>> start SOURCE PASSAGE

Increasing the Size Of the Elk Grove Police Department

Increasing the Size Of the Elk Grove Police Department

 

By: Nathan Champion

 

A Letter to My Neighbors across Elk Grove:

I love our city. I admire and respect the police that try to keep us safe. They have a challenging job and they literally put themselves at risk to help us. It is our job as citizens to help the Police operate safely and also to ensure that our city maintains a police department that is large enough and equipped enough to properly respond and protect us, if needed. There have been a couple of incidences over my last few years in Elk Grove that got me wondering about our police department, why responses took so long, and why I would receive resistance in wanting to file a police report with a Police Officer. I will share one of these experiences with you. As I researched, talked with neighbors, and tried to get answers to my questions about the police department, I have come to a belief that we need more Police Officers in Elk Grove. I have uncovered some limitations and some concerning facts, which I will address. I also have a plan to ask the city council for additional police officers, but I need your help. On Wednesday, October 10th 2018, at 6pm, I am asking my neighbors across Elk Grove to come to the Elk Grove City Council Meeting held at 8401 Laguna Palms Way, Elk Grove, CA 95757. Please wear a blue shirt to show your support for our police and to show that you are a part of this group asking for more Police. There are additional things you can do to help that I will discuss further on in this letter.

 

The Case for increasing the size of the Elk Grove Police Department

About 2 years ago, a group of 4 young adults came through my neighborhood and engaged in illegal activities. When they were asked to leave they got very aggressive, threatened me verbally, and were trying to intimidate me. As I called the police and moved close to my garage, they noticed my relative recording the situation from my home garage. They were physical with him, tried to steal his phone, and continued to try to intimidate us, verbally threatening my life. Other neighbors came out of their houses to see what was going on and to try to help with the situation and these young adults tried to intimidate my neighbors, yelling profanities and threats. At one point these young adults crossed the street from my house to my neighbor’s house and surrounded him 4 vs. 1. I positioned myself closer so that if they attacked him, that I could try to assist in defending them off, while trying to not to escalate the situation. Meanwhile, we were waiting for the police to show up. My wife had called the police as well, and so had several other neighbors.

 

As I stayed close, but not too close, my neighbor who was surrounded asked me to use my phone to record. When I began recording, two of the individuals assaulted me slapping and scratching my arm and trying to steal my phone, while continuing to threaten and intimidate. I maintained my composure and did not want to escalate the situation, despite being well within my right at this point to defend myself. Fact is, I have nice things and I am not interested in having to defend myself in a lawsuit for protecting myself if someone gets hurt. That is why we hire police to help us. Eventually, the young adults ran off after 20 minutes. The police responded about 5 minutes later – 25 minutes after the call and were unable to find the young adults when searching the neighborhood.

>> end SOURCE PASSAGE
>> start DATA EXCERPT

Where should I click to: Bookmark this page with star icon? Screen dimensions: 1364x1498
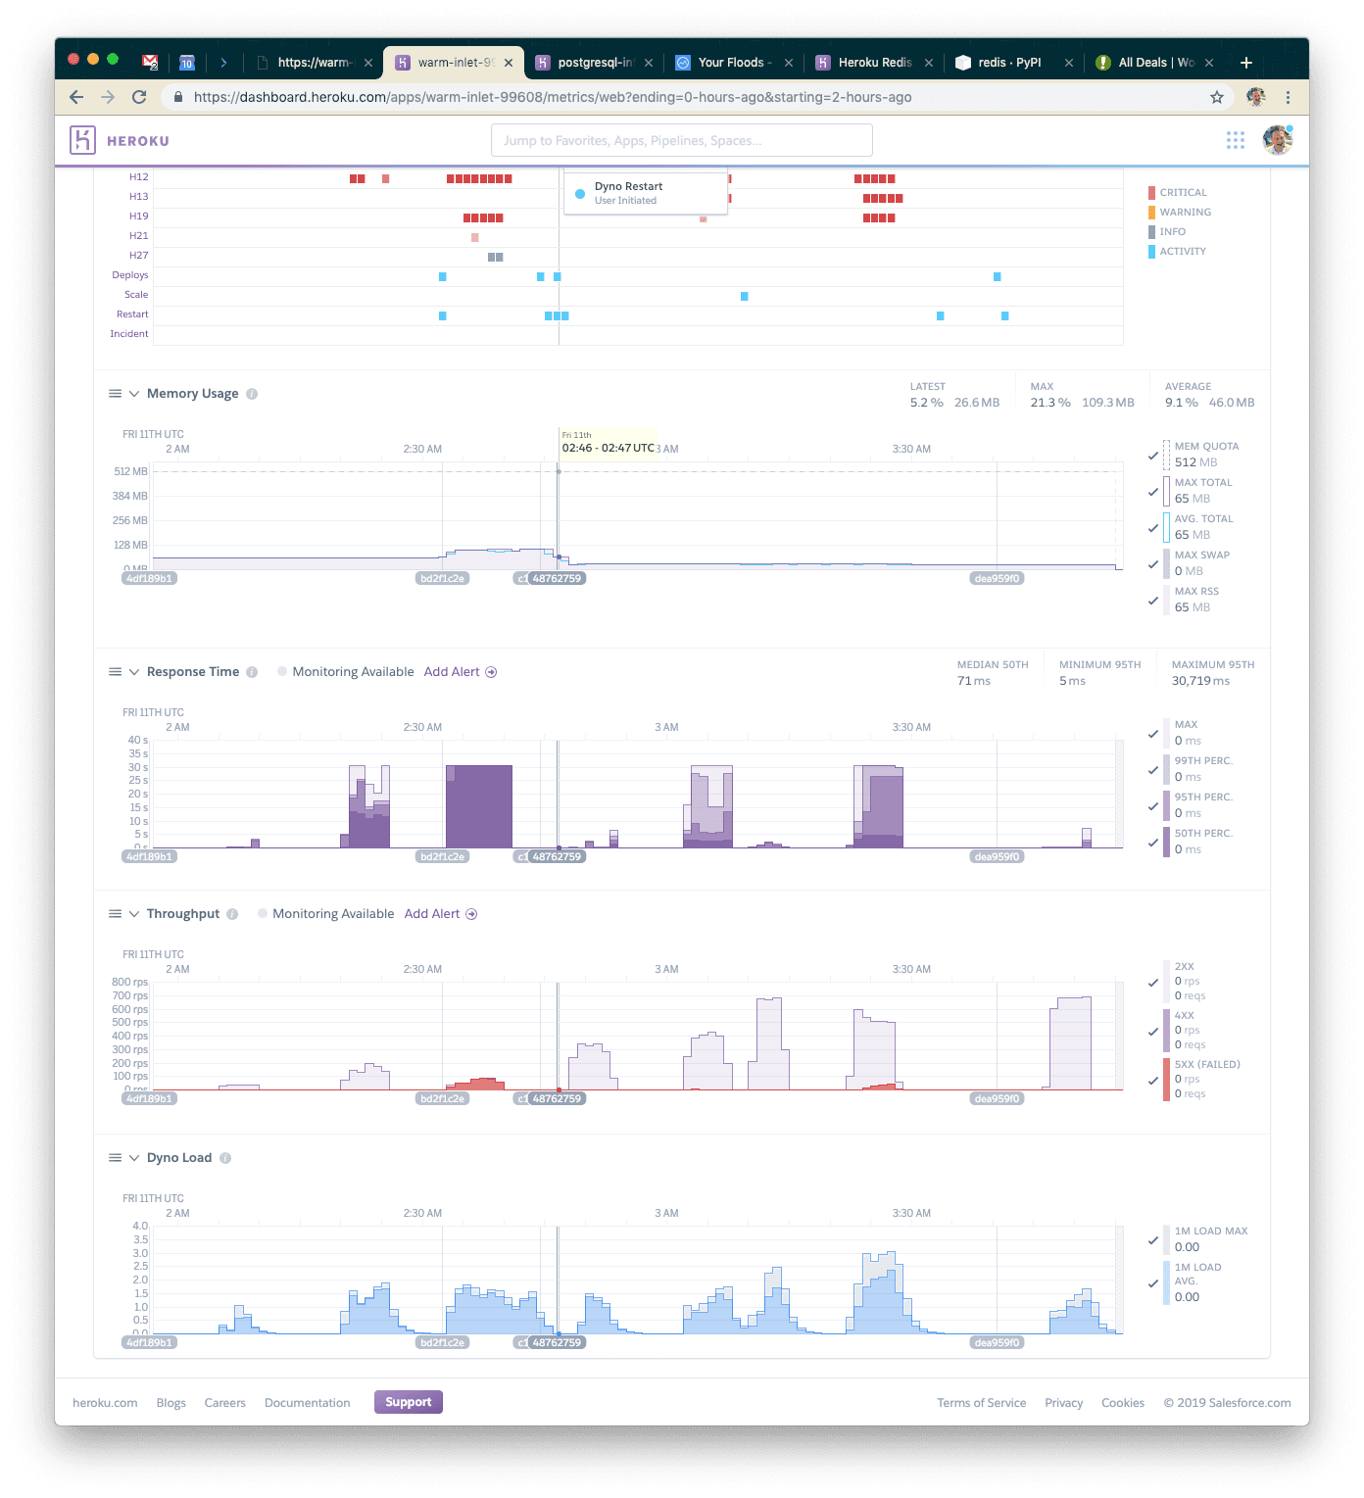tap(1216, 97)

>> end DATA EXCERPT

[STATED GOAL] Rewrite the Elk Grove police letter between "As I stayed" and "searching the neighborhood.", inclusive, swapping "phone" for "camera". The data on this page comes from a separate source.

[SOLVED PROBLEM]
As I stayed close, but not too close, my neighbor who was surrounded asked me to use my camera to record. When I began recording, two of the individuals assaulted me slapping and scratching my arm and trying to steal my camera, while continuing to threaten and intimidate. I maintained my composure and did not want to escalate the situation, despite being well within my right at this point to defend myself. Fact is, I have nice things and I am not interested in having to defend myself in a lawsuit for protecting myself if someone gets hurt. That is why we hire police to help us. Eventually, the young adults ran off after 20 minutes. The police responded about 5 minutes later – 25 minutes after the call and were unable to find the young adults when searching the neighborhood.